※本稿は、Ridgelinez編、田中道昭監修『HUMAN ∞ TRANSFORMATION』(日本経済新聞出版)の一部を再編集したものです。
富士通社長がダボス会議で見たもの
2020年1月、富士通株式会社の時田隆仁社長(以下、時田と略す)はスイス東部のダボスで開かれる世界経済フォーラム年次総会、通称「ダボス会議」に参加していた。
20年は、「Stakeholders for a Cohesive and Sustainable World(ステークホルダーがつくる持続可能で結束した世界)」をメインテーマに据え、世界各国の首脳や閣僚、学界や産業界から名だたるメンバーの計約2800人が、人口約1万1000人の小さな街に集結し議論が重ねられた年であった。
時田はSAP、アクセンチュア、HP、エリクソンなど名だたるグローバル情報通信企業の経営トップが、今後のIT産業の方向性について議論する「ICT Governors Meeting」に参加。IoT、エッジ、クラウドコンピューティング、AI(人工知能)、そして、それらを組み合わせたユビキタス知能の将来の発展などについて、その市場形成やステークホルダー間の連携の機会とリスクについて意見が交わされた。
その議論の中で、時田は衝撃を覚える。
各社のCEO(最高経営責任者)が熱を持って語っているのは、これらのテーマに関する技術論やそれらの活用方法だけではなく、その先にある社会や人の暮らし、そしてそこに横たわっているであろう社会課題の解決であった。
「自社商品の先に社会課題解決がある」という考え方
「5Gを普及させる以前に、世界には3Gや4Gすら使えていない人がいる。そうしたデジタルデバイド(格差)の要因ともいえる貧困をどう撲滅するのか」――。話題は、そんな領域まで広がりを見せた。
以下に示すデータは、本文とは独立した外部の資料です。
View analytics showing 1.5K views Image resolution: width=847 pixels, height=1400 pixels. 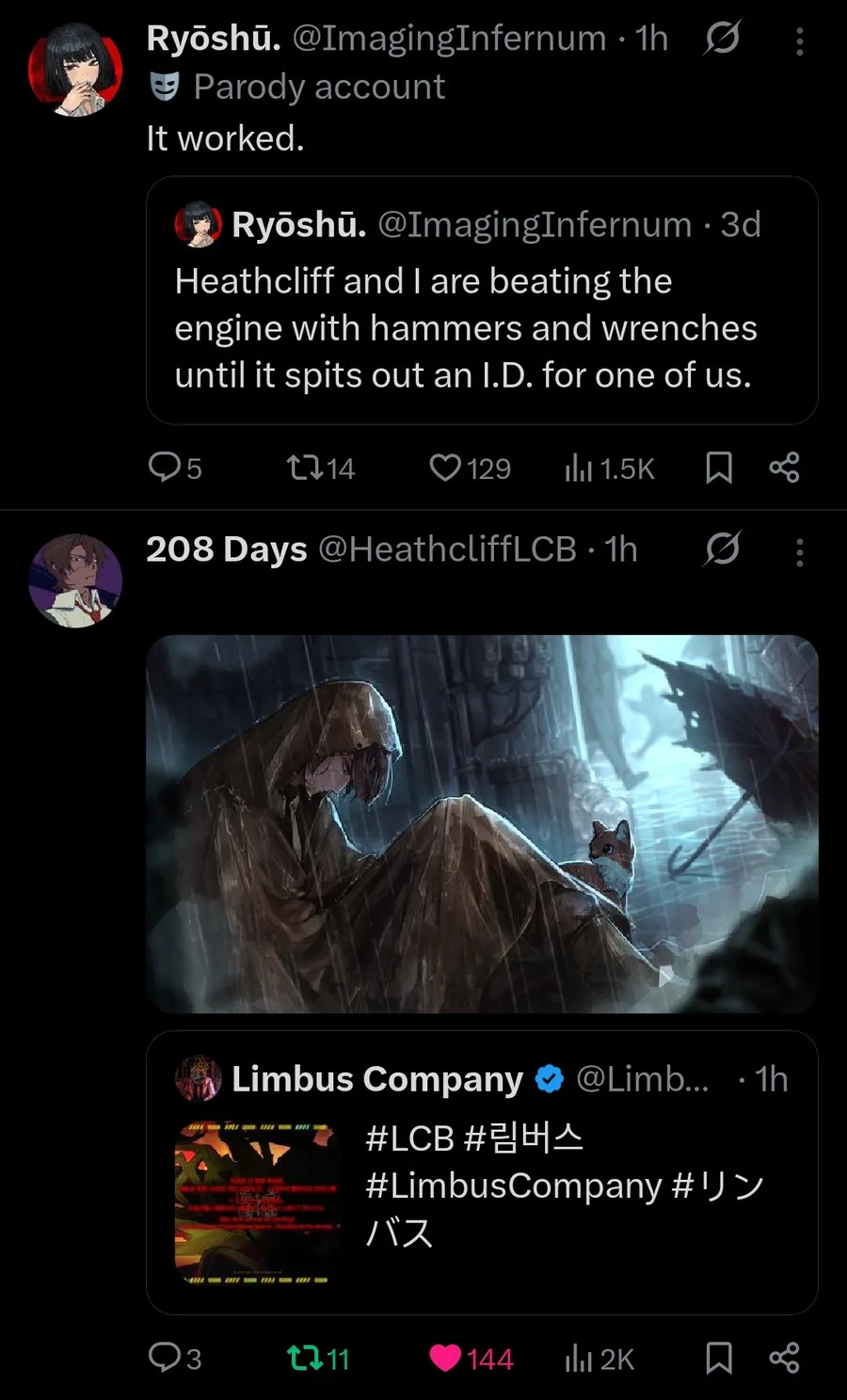609,468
「彼らは事業を語るときに、必ず社会課題やサステナビリティについて考えています。ビジネスを通じたグローバルな社会課題の解決を、自社の存在意義(パーパス)として言及しており、正直なところ大きな衝撃でありながらも、とても共感を覚えました」と時田は述懐する。
例えば、SAPはその企業の存在意義を「サステナビリティを中心として、より良い世界の実現と人々の生活の向上を支援すること」としており、そのイネーブラー(目的達成のための人・組織・手段)として自社の商品を位置付け、その事業運営を目的実現のための模範となることと定めている。つまり、グローバルIT企業でありながら、社会課題の解決を戦略の中に織り込んでいる企業へと変革が進んでいたのである。